[Data entries]
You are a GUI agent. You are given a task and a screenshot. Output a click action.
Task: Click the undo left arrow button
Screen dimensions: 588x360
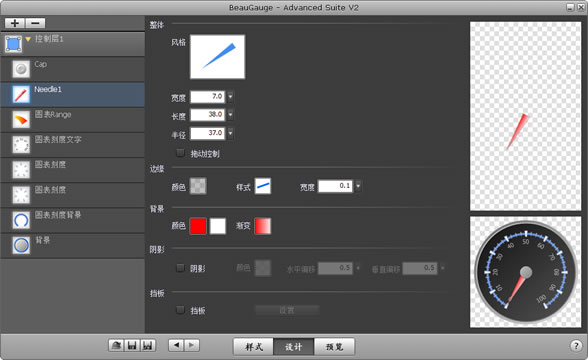pos(176,345)
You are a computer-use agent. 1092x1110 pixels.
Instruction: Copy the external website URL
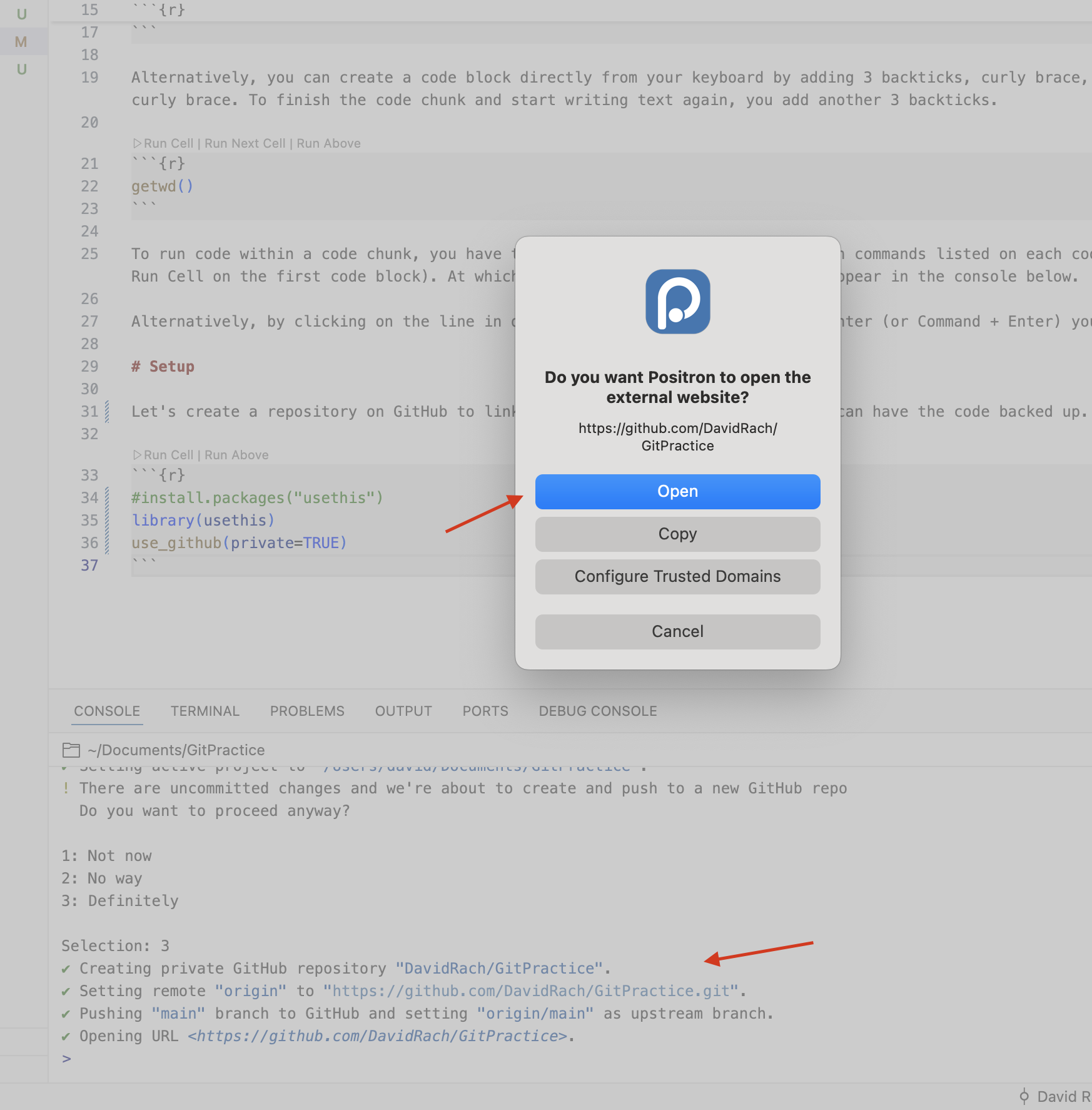pos(677,534)
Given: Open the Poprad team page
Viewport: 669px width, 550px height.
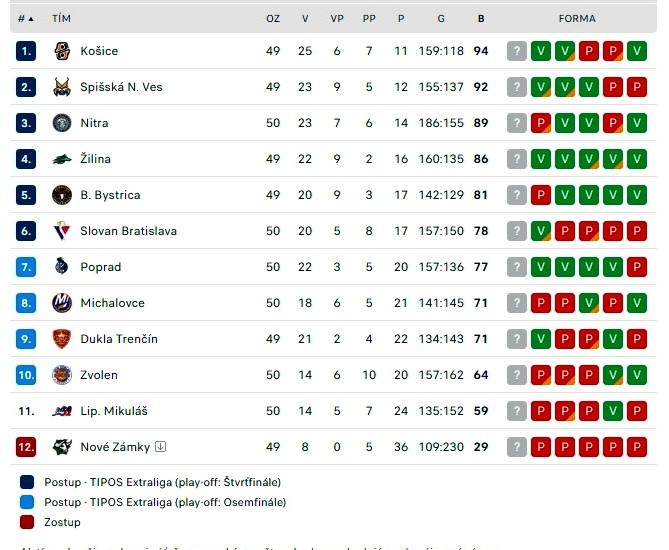Looking at the screenshot, I should click(x=101, y=267).
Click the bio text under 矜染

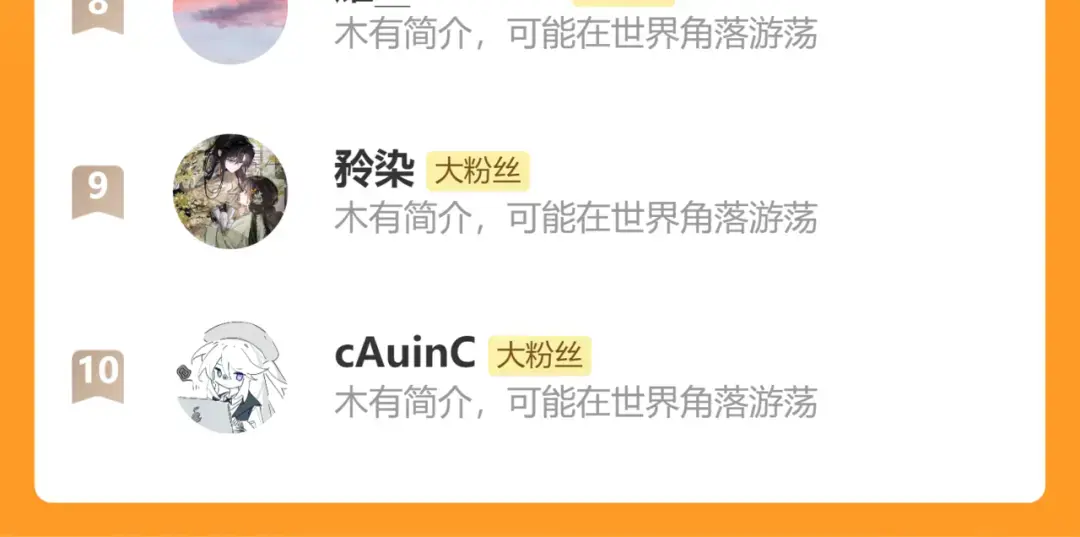click(576, 218)
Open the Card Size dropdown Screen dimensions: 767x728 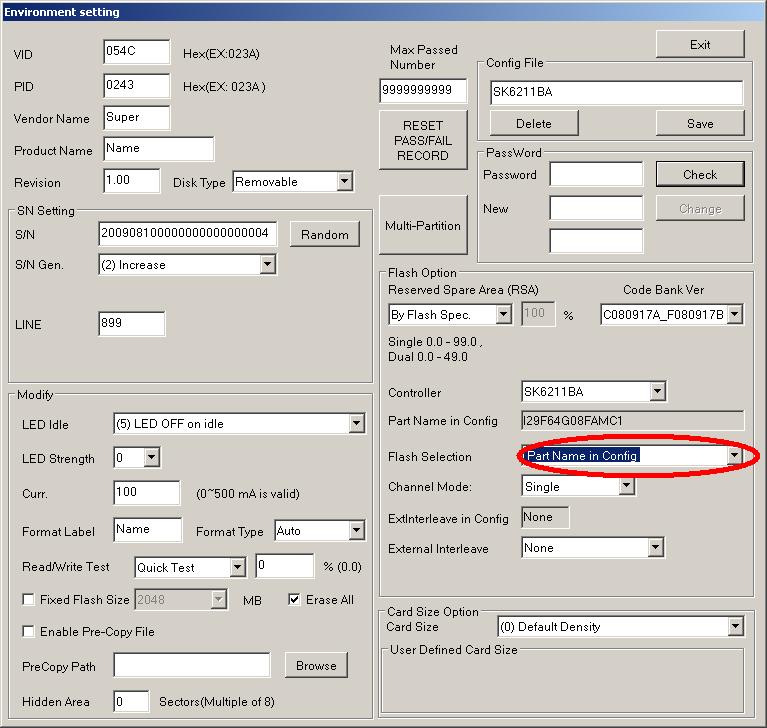(x=735, y=627)
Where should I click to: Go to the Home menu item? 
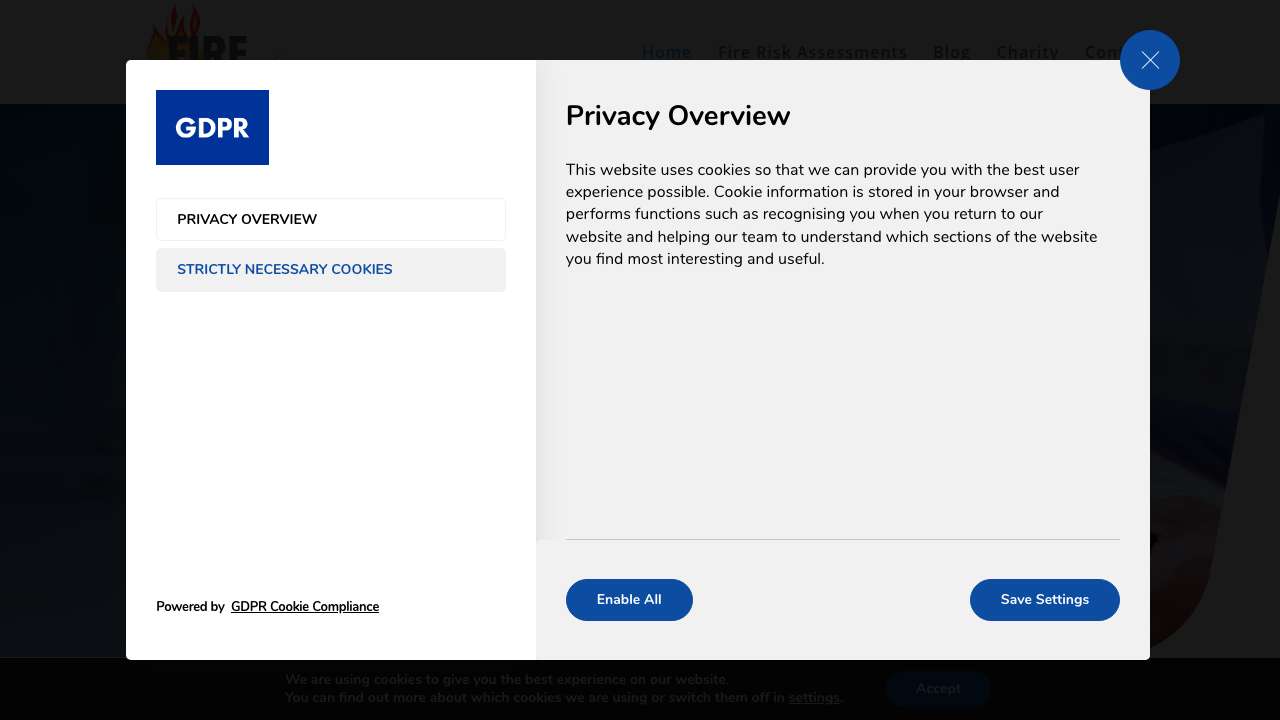(666, 52)
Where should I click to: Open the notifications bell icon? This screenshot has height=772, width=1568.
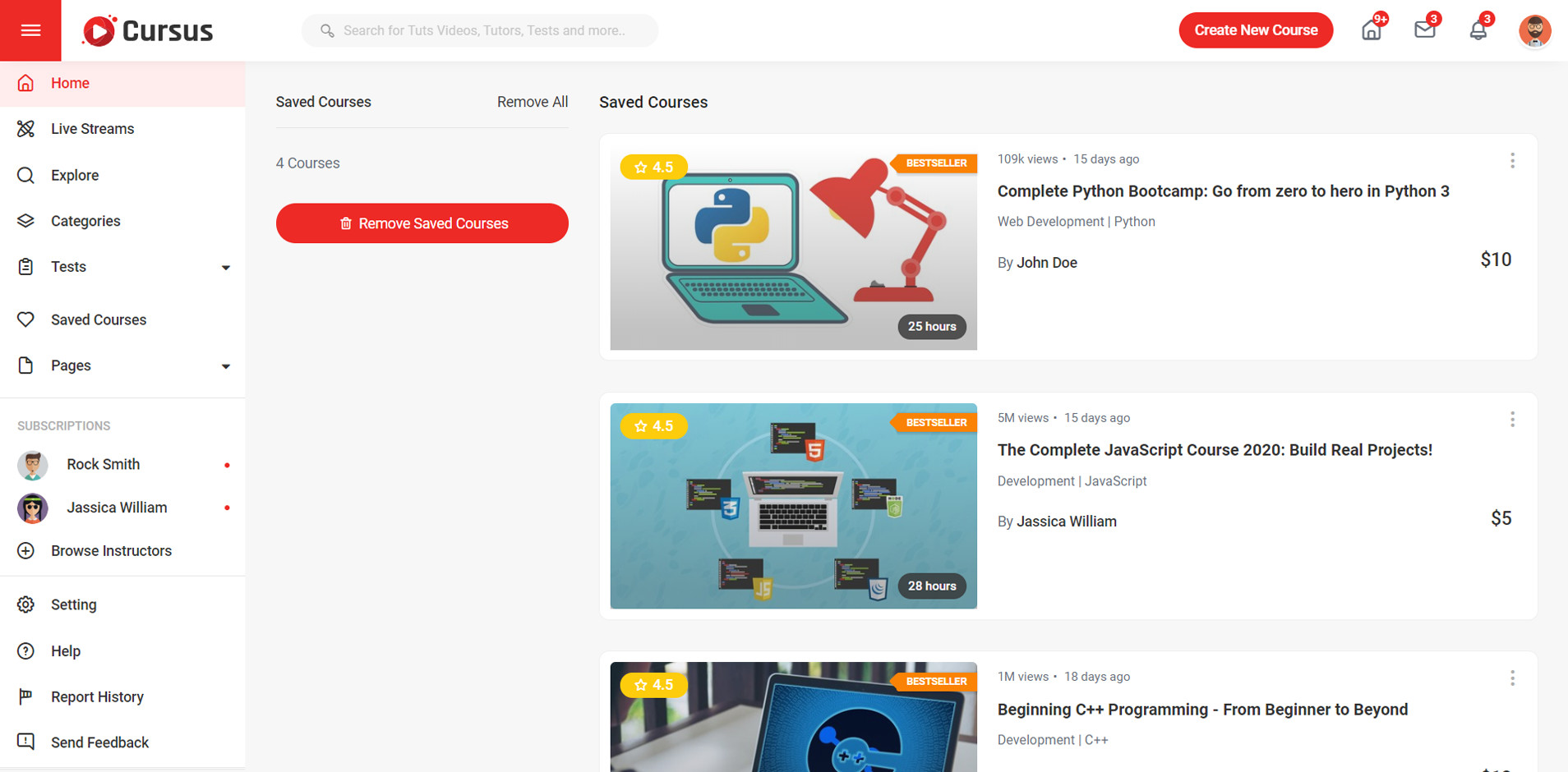click(1478, 30)

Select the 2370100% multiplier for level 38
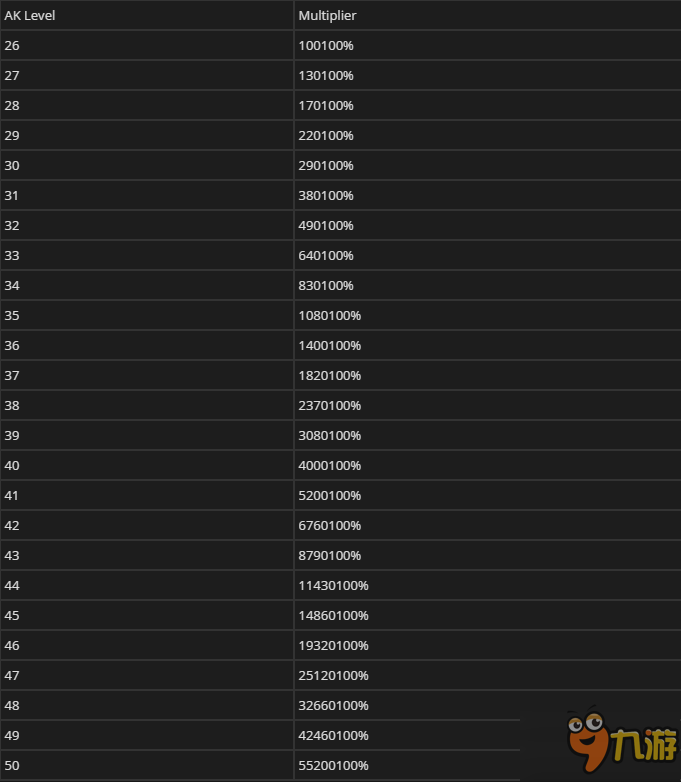(x=329, y=405)
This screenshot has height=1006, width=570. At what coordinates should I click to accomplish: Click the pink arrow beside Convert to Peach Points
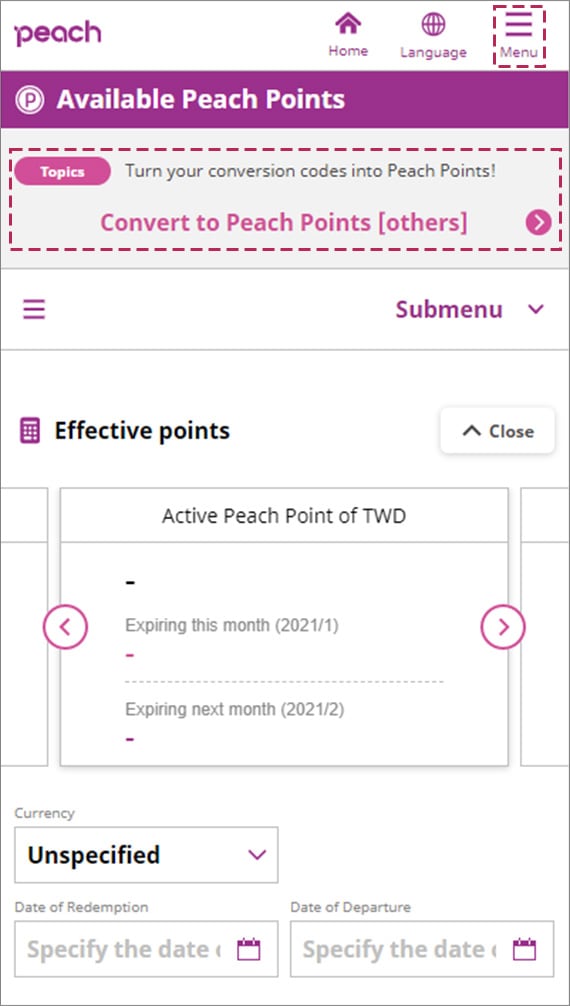coord(539,223)
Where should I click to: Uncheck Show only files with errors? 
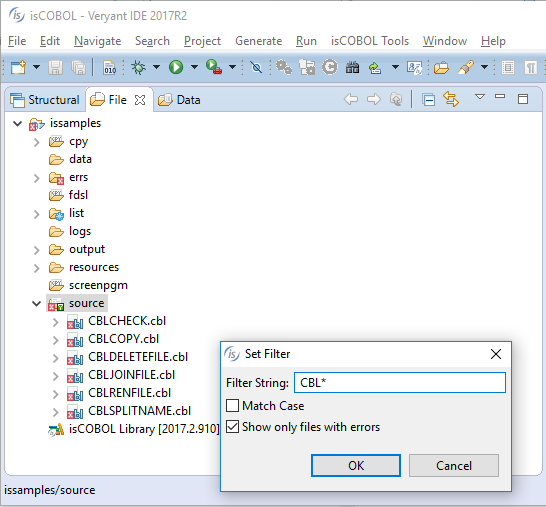(x=232, y=427)
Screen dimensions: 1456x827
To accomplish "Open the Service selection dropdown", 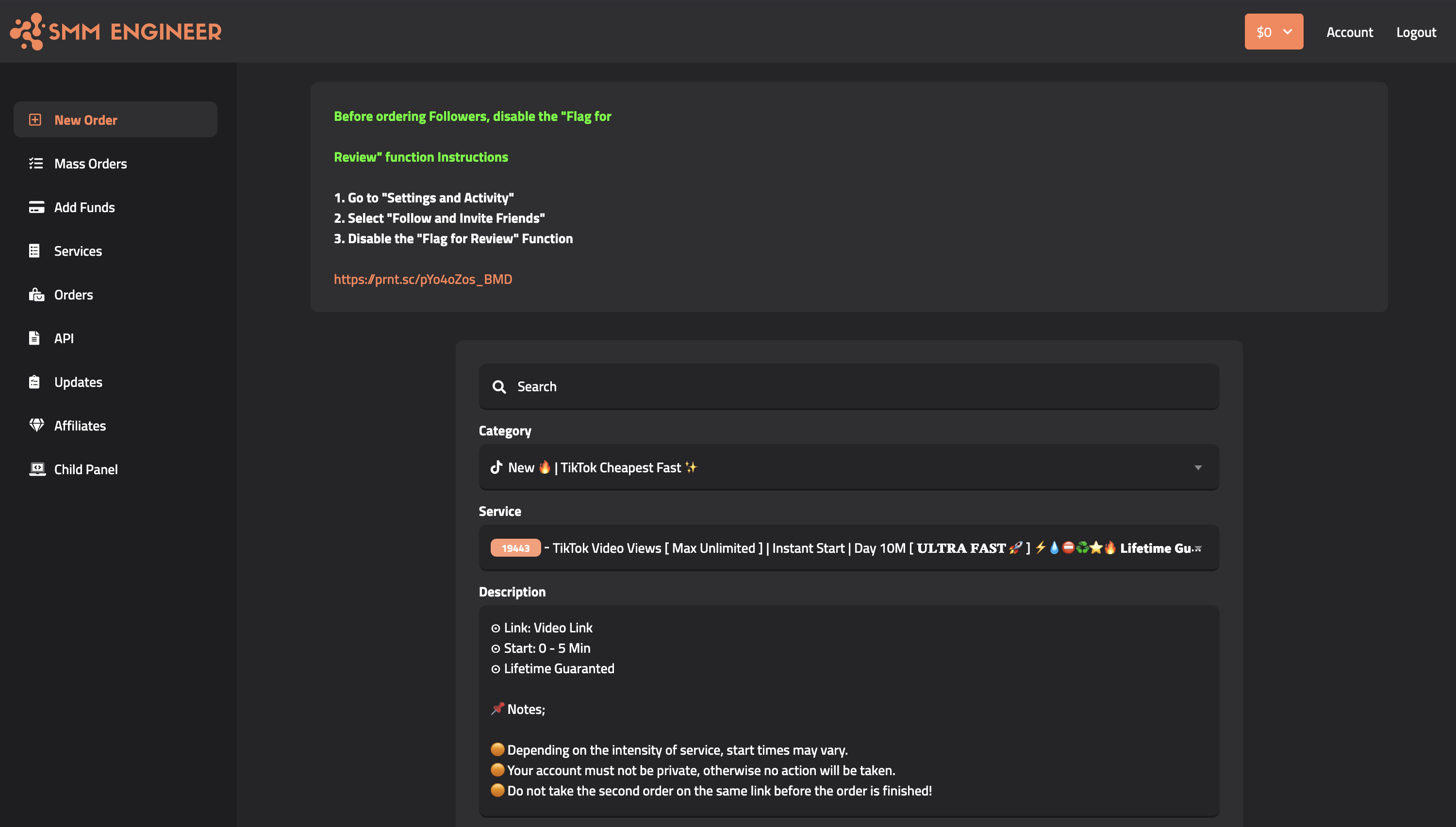I will 848,548.
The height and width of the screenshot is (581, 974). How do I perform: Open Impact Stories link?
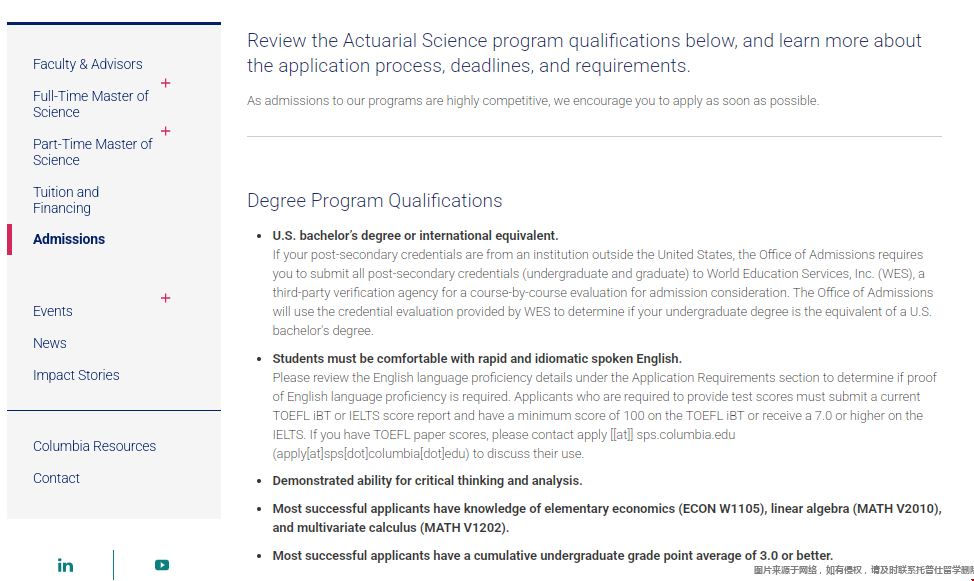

Your instructions
Begin at the first line of the records and please reproduce every line exactly through the one containing "Given: Open the Poprad team page", leaving all pictures out.

Response below
You are a GUI agent. You are given a task and a screenshot. Output a click action.
Task: Click the undo left arrow button
Screen dimensions: 588x360
pos(176,345)
You are a computer-use agent. 1092x1110 pixels.
Instruction: Copy the external website URL
pos(677,534)
Given: Open the Poprad team page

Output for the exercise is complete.